To better classify the responses, it would be helpful if the model can take into account the quantitative relationship between responses and questions.
Thus, the questions and reponses should be seperate in input set.


**Reference:**

LSTM sentiment analysis (Keras): https://towardsdatascience.com/a-beginners-guide-on-sentiment-analysis-with-rnn-9e100627c02e

RNN sentiment analysis (PyTorch): https://github.com/bentrevett/pytorch-sentiment-analysis

**Unsupervised learning:**
...

In [0]:
# 1: LSTM in Keras (ref:  https://towardsdatascience.com/a-beginners-guide-on-sentiment-analysis-with-rnn-9e100627c02e)

## load data
from keras.datasets import imdb

Using TensorFlow backend.


In [0]:
## vectorize the words and sentences + pre-trained vectors


In [0]:
vocabulary_size = 50000 # Top most frequent words to consider.

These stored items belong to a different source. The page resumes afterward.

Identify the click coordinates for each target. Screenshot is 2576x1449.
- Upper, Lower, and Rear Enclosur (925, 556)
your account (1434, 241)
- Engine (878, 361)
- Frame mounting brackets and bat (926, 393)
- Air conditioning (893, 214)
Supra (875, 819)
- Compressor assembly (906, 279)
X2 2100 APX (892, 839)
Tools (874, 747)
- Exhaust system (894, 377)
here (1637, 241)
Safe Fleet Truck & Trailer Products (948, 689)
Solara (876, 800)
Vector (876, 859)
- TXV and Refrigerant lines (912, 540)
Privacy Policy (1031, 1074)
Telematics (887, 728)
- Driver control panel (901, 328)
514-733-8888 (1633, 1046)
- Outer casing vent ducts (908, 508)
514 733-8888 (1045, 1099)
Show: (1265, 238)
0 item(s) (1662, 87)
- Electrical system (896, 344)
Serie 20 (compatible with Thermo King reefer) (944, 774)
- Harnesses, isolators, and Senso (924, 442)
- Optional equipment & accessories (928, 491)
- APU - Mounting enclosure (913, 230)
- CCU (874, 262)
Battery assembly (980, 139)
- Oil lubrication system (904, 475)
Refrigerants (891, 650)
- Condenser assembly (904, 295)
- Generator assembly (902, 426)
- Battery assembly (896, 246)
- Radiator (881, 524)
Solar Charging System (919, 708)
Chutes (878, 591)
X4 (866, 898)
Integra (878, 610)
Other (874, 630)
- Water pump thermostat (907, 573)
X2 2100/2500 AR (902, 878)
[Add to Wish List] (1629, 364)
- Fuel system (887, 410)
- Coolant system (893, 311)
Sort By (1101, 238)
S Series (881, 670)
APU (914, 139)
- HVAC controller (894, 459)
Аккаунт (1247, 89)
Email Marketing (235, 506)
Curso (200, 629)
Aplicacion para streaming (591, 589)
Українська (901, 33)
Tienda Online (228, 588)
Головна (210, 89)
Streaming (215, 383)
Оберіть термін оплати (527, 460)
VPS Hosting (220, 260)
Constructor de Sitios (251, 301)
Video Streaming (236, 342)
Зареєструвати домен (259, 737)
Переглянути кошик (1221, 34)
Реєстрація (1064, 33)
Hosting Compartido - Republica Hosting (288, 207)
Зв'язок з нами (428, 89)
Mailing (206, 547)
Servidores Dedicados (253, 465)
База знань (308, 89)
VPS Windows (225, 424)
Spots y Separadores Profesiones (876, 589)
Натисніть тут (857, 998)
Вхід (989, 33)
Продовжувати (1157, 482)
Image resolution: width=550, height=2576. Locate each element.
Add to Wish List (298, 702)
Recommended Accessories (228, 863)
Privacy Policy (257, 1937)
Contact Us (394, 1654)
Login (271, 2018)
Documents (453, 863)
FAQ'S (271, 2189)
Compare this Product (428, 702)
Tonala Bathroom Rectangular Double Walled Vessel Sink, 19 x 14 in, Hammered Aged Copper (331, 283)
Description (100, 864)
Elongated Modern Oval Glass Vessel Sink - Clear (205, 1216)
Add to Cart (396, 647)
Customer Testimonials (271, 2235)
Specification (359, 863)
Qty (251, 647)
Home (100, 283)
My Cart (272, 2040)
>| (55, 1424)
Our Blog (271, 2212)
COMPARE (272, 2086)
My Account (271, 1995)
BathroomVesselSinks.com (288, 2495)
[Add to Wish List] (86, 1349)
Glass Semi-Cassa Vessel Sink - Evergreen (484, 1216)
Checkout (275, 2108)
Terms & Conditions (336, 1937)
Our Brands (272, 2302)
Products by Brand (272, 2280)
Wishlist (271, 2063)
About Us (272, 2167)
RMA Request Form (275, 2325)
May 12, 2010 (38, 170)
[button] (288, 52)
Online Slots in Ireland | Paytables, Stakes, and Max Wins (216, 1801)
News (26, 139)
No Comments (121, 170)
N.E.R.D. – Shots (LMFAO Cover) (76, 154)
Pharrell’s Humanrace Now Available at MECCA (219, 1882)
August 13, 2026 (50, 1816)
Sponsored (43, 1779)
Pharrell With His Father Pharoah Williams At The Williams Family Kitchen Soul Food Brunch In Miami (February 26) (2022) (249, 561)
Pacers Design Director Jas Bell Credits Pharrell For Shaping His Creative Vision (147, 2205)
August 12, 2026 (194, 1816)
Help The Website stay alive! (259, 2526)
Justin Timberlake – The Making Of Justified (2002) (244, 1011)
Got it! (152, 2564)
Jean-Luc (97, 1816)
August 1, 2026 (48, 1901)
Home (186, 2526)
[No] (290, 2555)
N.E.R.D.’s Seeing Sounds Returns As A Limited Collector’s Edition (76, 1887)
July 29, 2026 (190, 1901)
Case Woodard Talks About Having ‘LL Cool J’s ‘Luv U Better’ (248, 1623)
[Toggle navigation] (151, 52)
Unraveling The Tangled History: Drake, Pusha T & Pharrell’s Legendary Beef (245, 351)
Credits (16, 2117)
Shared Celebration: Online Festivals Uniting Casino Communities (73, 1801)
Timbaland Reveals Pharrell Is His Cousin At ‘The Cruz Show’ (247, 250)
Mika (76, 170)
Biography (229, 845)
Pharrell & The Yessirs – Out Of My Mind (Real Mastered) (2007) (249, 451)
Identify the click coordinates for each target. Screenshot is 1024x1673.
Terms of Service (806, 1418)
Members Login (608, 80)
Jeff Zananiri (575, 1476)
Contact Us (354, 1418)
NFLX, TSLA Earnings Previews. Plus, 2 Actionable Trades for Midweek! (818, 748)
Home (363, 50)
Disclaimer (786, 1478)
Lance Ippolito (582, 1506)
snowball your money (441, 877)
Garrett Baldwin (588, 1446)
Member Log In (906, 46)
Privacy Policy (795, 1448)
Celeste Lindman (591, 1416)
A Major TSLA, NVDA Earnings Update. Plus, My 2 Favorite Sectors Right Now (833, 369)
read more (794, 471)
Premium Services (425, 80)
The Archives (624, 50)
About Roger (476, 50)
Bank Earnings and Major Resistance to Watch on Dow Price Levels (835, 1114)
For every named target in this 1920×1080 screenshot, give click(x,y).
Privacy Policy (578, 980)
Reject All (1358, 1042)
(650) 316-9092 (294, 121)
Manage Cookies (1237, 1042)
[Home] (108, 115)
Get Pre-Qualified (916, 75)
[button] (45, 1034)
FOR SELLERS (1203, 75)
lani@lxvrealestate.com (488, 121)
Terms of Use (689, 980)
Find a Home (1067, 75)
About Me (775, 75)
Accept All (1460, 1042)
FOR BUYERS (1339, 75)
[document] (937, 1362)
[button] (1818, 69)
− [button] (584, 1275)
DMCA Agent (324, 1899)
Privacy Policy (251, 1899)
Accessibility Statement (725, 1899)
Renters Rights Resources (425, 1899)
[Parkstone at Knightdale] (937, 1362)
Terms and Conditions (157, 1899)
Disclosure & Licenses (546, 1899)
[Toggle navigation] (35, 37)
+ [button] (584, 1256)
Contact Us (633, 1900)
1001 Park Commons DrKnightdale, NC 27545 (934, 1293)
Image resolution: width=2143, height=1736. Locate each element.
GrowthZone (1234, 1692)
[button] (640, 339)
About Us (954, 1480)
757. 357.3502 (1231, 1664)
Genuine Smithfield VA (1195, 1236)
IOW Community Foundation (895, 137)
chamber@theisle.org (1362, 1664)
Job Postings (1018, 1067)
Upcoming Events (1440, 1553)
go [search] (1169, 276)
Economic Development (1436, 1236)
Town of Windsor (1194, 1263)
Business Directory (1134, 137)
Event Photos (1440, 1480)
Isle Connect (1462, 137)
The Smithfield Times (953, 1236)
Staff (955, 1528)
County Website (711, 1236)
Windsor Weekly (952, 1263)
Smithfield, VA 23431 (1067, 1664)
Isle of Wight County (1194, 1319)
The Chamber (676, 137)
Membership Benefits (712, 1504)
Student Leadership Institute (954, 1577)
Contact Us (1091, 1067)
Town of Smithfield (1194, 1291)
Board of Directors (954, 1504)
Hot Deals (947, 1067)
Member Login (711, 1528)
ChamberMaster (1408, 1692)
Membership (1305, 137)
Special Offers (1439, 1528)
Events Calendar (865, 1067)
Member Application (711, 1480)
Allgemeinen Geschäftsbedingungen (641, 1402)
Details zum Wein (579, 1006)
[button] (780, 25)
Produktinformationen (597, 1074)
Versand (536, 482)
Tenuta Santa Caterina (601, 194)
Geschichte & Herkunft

Any less frequent word will appear as oov_char value in the sequence data.
(X_train, y_train), (X_test, y_test) = imdb.load_data(num_words = vocabulary_size)

print('Loaded data with {} training samples and {} test samples'.format(len(X_train), len(X_test)))
print('Max sentence length: {}'.format(len(max(X_train, key = len))))
print('Min sentence length: {}'.format(len(min(X_train, key = len))))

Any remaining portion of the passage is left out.